Over time, Tisha B’Av has come to be a day of mourning not only for these events, but also for later tragedies, including:
● The First Crusade began on 15 August 1096 (24 Av), and 10,000 Jews were slaughtered in its first month in France and the Rhineland.
● The Jews were expelled from England on 18 July 1290 (9 Av).
● The Jews were expelled from France on 22 July 1306 (10 Av).
● The Jews were expelled from Spain on 31 July 1492 (7 Av).
● Germany entered World War I on 1-2 August 1914 (9-10 Av).
● Himmler formally received approval from the Nazis for the ‘Final Solution’ on 2 August 1941 (9 Av).

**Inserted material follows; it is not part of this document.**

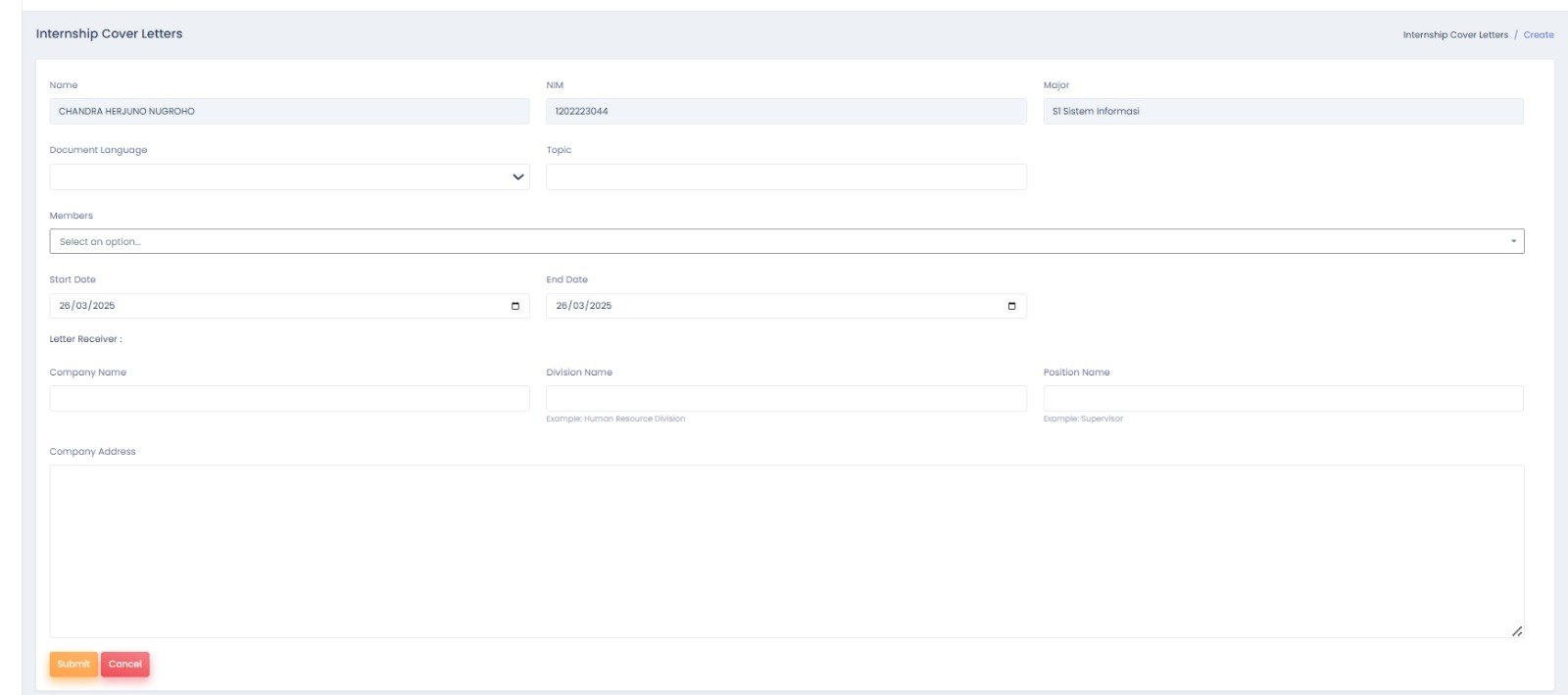Screen dimensions: 1568x695
Task: Open the Members 'Select an option' box
Action: coord(774,241)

● The mass deportation of Jews from the Warsaw Ghetto began on 23 July 1942 (9 Av).
● A bomb attack on a Jewish community centre in Buenos Aires killed 85 people on 18 July 1994 (10 Av).
Many religious communities mourn the 6 million Jews murdered in the Holocaust on Tisha B’Av, adding the recitation of special kinot related to the Holocaust.

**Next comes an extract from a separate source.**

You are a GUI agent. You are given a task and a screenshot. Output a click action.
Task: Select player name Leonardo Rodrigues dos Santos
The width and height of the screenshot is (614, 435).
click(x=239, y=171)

The fast on Tisha B’Av lasts about 25 hours, beginning at sunset on the preceding evening lasting until nightfall the next day. The five traditional prohibitions on Tisha B’Av are:
● eating or drinking;
● washing or bathing;
● application of creams or oils;
● wearing (leather) shoes;
● marital or sexual relations.
If possible, work is avoided during this period. Ritual washing up to the knuckles is allowed, as is washing to remove dirt or mud from one’s body.
Torah study is forbidden as it is considered a spiritually enjoyable activity, although one may study texts such as the Book of Lamentations, the Book of Job, portions of Jeremiah and chapters of the Talmud that discuss mourning and the destruction of the Temple.

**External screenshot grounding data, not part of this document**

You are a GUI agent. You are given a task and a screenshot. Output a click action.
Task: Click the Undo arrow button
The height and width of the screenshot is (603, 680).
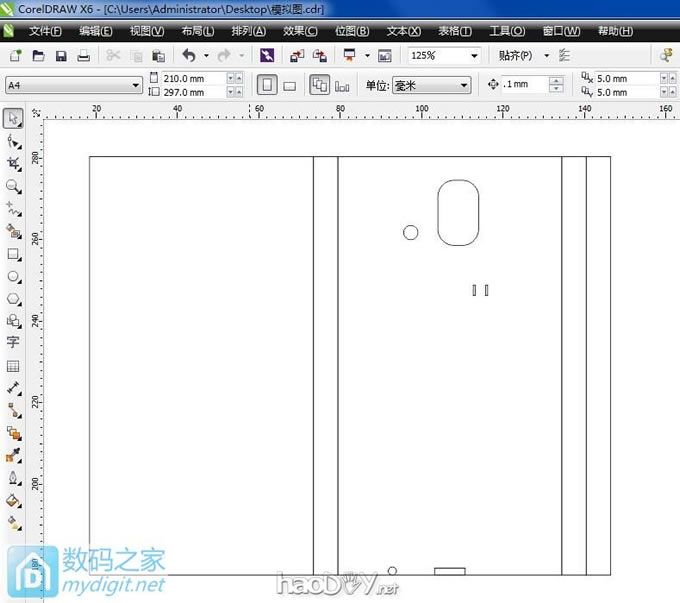189,56
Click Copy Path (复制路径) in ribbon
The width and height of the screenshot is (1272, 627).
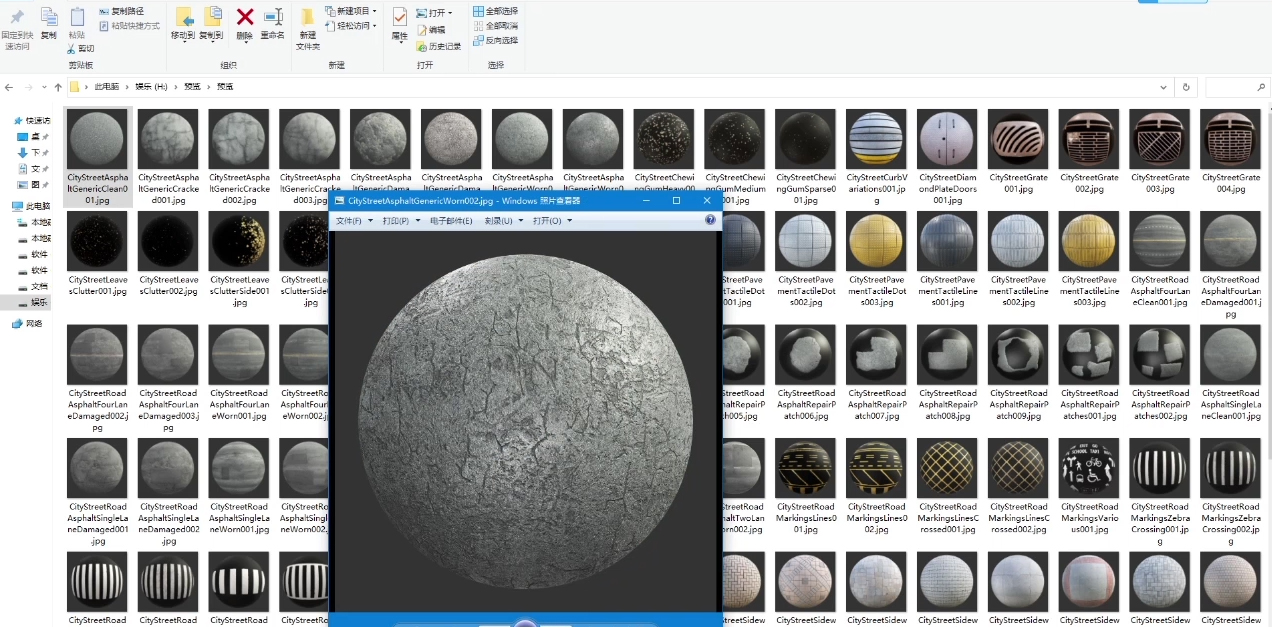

Before the evening services begin in synagogues, the parochet covering the Torah Ark is removed or drawn aside, lasting until the Mincha prayer service. Old prayer-books and Torah scrolls are often buried on this day.
The scroll of Eicha (Lamentations) is read in synagogues in the evening, and in many Sephardic congregations the Book of Job is read in the morning. The morning is spent chanting or reading kinot mourning the loss of the Temples and the subsequent persecutions, often referring to post-exilic disasters.
The most popular kinot were written by the eighth-century liturgical poet Elazar Hakallir, Judah Halevi (1085- 1145), the Spanish philosopher regarded by many as the greatest post-biblical poet, and Solomon ibn Gabirol (1021-1058).
Other kinot were written in response to tragedies in Jewish history, including the public burning of the Torah in Paris, the massacres of Jews during the first Crusade, the slaughter of the Jews of York, and the annihilation of European Jewry in the Holocaust.
In western Sephardi Tisha B’Av services, there is a tendency to emphasise hope for ultimate redemption and national and spiritual restoration, as part of the recalled collective grief.
This is reflected in one the most celebrated compositions by Judah ha-Levi often heard in synagogues on Tisha B’Av:
Zion, wilt thou not ask if peace’s wing
Shadows the captives that ensue thy peace
Left lonely from thine ancient shepherding?
Lo! west and east and north and south – worldwide
All those from far and near, without surcease
Salute thee: Peace and Peace from every side.